By releasing to the public a data set revealing what Medicare pays individual doctors, the Centers for Medicare & Medicaid Services says the transparency will help weed out fraud and prevent billing abuse, but physicians are crying foul.
“We believe that the broad data dump (Wednesday) by CMS has significant shortcomings regarding the accuracy and value of the medical services rendered by physicians," said Ardis Dee Hoven, MD, president of the AMA, in a statement. "Releasing the data without context will likely lead to inaccuracies, misinterpretations, false conclusions and other unintended consequences."
On Wednesday, CMS posted on its website a data set it created containing information on the number and type of healthcare services individual physicians and other providers furnished in 2012 under the Medicare Part B fee-for-service (FFS) program and the amount that Medicare paid providers for those services.
According to CMS, more than 880,000 distinct providers across all 50 states, the District of Columbia and Puerto Rico collectively received $77 billion in Medicare payments for approximately 6,000 discrete services in 2012.
The agency derived the data set from the Physician/Supplier Part B Claims File, which contains final-action FFS claims submitted by physicians and other non-institutional providers, such as non-physician practitioners, ambulatory surgical centers, clinical laboratories and ambulance providers. The data set does not include information for hospitals, nursing homes or suppliers of durable medical equipment.

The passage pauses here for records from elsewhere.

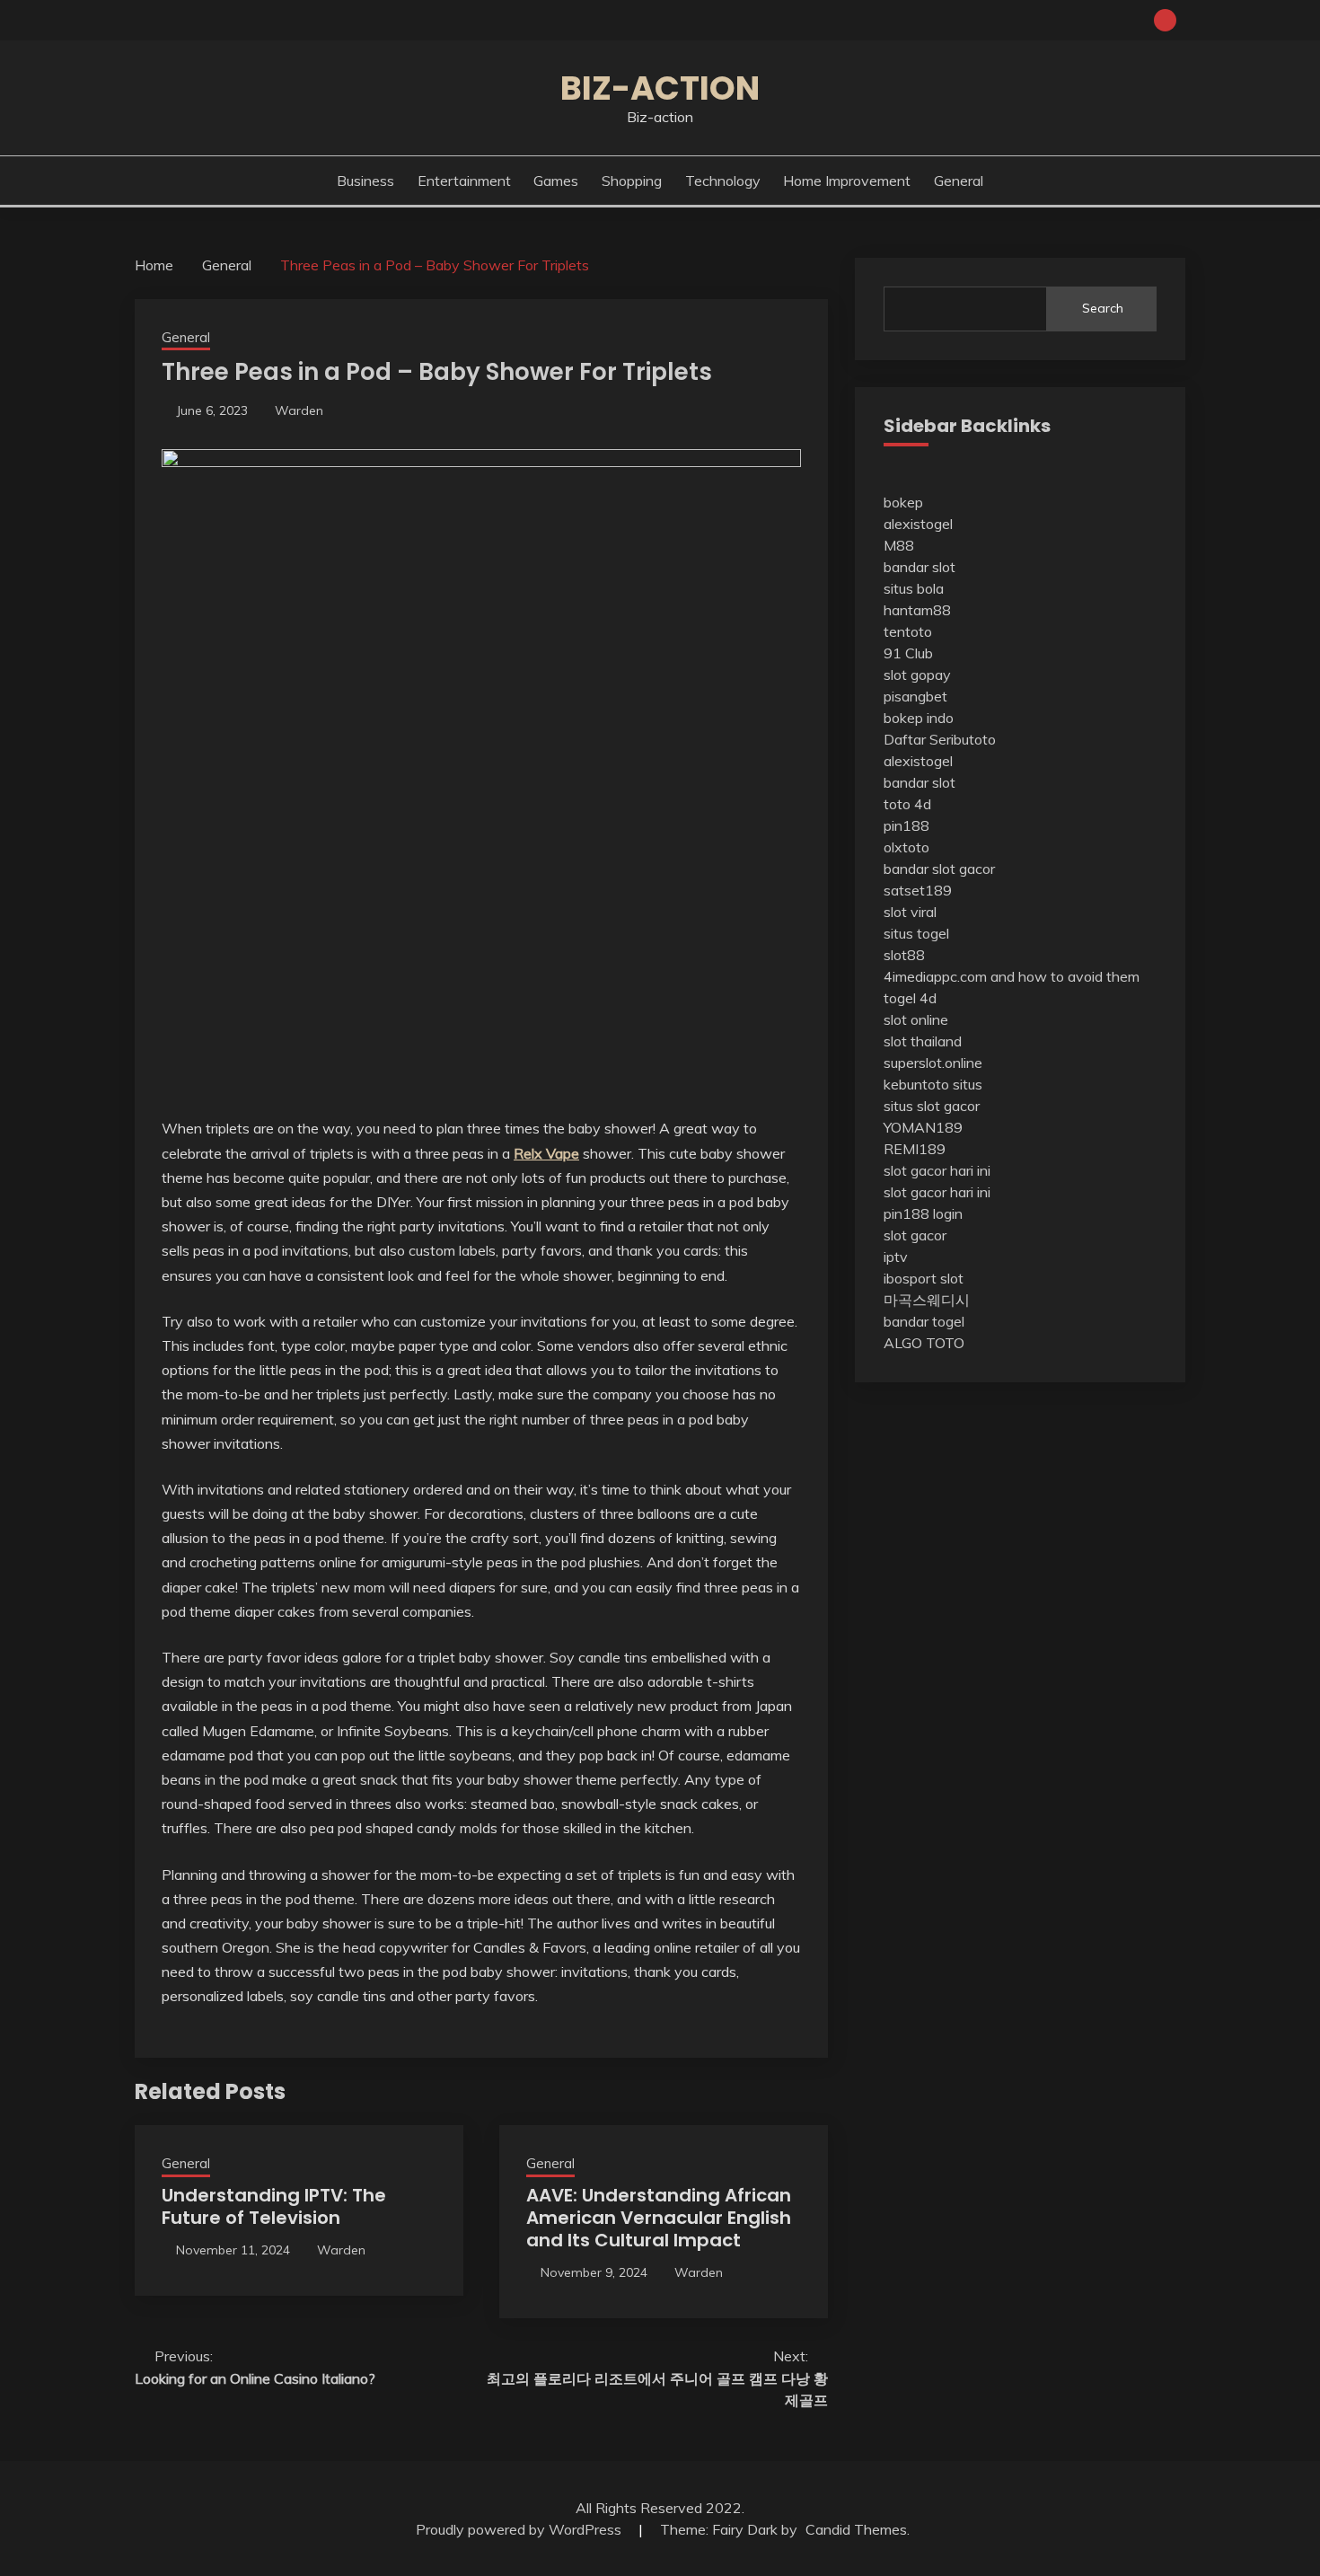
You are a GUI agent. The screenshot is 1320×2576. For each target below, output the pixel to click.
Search (1102, 308)
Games (555, 181)
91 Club (908, 653)
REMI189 (915, 1149)
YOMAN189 (923, 1127)
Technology (723, 181)
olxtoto (906, 847)
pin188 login (923, 1213)
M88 (899, 545)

The data identifies individual providers using their National Provider Identifier (NPI) and the specific services they furnished using Healthcare Common Procedure Coding System (HCPCS) codes.
For each provider and service, the data set also shows:
- Total number of services furnished
- Provider's average charge
- Average Medicare payment
- Average Medicare-allowed amount (sum of Medicare's payment and any deductible or coinsurance owed by the beneficiary)
CMS noted that no patient-identifiable data has been released. In addition, CMS said it did not include information in cases where a provider furnished 10 or fewer units of a particular service to ensure the confidentiality of patient-specific information.
"Part of our strategy is to make the data more public, more accessible, to help the public find patterns of spending that could be wasteful and might not be in beneficiaries' best interests," said Jonathan Blum, CMS’ principal deputy administrator during a press briefing Wednesday. He also noted that researchers and members of the media would likely help spot outliers and alert the agency to areas that need to be examined.
He did caution that conclusions shouldn't be drawn about specialties such as oncology in which expensive drug therapy tends to be the treatment of choice. "You have to be careful to say, 'That's wrong.' Obviously it's the treatment of choice," he said.
The ease of drawing the wrong conclusions is one of the reasons physicians’ organizations are so upset.
In the AMA’s statement, Hoven said that CMS should have provided “reasonable safeguards” to help the public understand the limitations of the data, and in a statement of its own, the Medical Group Management Association cautioned about the “unintended consequences” of not providing appropriate context.
"This release could result in patients making decisions about their care based on faulty assumptions about physicians,” said Susan Turney, MD, MGMA president, in the statement. “Claims data are not a proxy for quality, especially when provided in isolation, from a single payer.”
Protests from the industry are not deterring CMS’ efforts to be more transparent. Niall Brennan, acting director at CMS' Offices of Enterprise Management, said during Wednesday’s press briefing that the agency expects to release updated hospital charge data in the next six to eight weeks.